### Given information:
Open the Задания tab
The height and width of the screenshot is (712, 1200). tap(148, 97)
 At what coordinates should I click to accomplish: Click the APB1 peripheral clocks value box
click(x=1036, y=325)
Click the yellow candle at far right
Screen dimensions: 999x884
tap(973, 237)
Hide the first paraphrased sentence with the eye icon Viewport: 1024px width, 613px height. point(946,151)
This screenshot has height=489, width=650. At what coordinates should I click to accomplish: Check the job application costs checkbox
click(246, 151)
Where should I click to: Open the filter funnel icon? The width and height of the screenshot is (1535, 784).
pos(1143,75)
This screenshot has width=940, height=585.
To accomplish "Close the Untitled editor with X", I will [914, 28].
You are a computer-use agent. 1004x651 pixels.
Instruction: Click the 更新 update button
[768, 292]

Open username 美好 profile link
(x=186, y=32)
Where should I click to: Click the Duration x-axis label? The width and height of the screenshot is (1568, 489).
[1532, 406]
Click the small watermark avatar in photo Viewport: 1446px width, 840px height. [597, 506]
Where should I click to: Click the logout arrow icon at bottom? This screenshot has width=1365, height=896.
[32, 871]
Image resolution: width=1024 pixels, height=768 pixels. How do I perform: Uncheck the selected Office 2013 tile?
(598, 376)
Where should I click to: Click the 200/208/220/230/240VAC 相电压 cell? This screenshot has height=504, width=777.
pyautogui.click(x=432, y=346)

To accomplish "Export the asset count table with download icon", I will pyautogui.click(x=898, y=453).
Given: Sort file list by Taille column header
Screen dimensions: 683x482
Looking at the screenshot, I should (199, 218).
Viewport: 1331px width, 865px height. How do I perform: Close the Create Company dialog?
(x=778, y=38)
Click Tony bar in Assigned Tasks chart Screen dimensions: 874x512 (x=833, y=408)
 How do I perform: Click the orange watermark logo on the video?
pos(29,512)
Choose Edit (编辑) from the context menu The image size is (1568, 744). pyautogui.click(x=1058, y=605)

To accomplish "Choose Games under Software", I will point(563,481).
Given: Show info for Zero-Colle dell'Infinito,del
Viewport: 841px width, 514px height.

### Aim of the task:
All lines from the one that holds "Choose Edit (编辑)" to the end of the entries above must be transcribed exactly, both ends included, and no others.

### Task solution:
Choose Edit (编辑) from the context menu The image size is (1568, 744). pyautogui.click(x=1058, y=605)

To accomplish "Choose Games under Software", I will point(563,481).
Given: Show info for Zero-Colle dell'Infinito,del
Viewport: 841px width, 514px height.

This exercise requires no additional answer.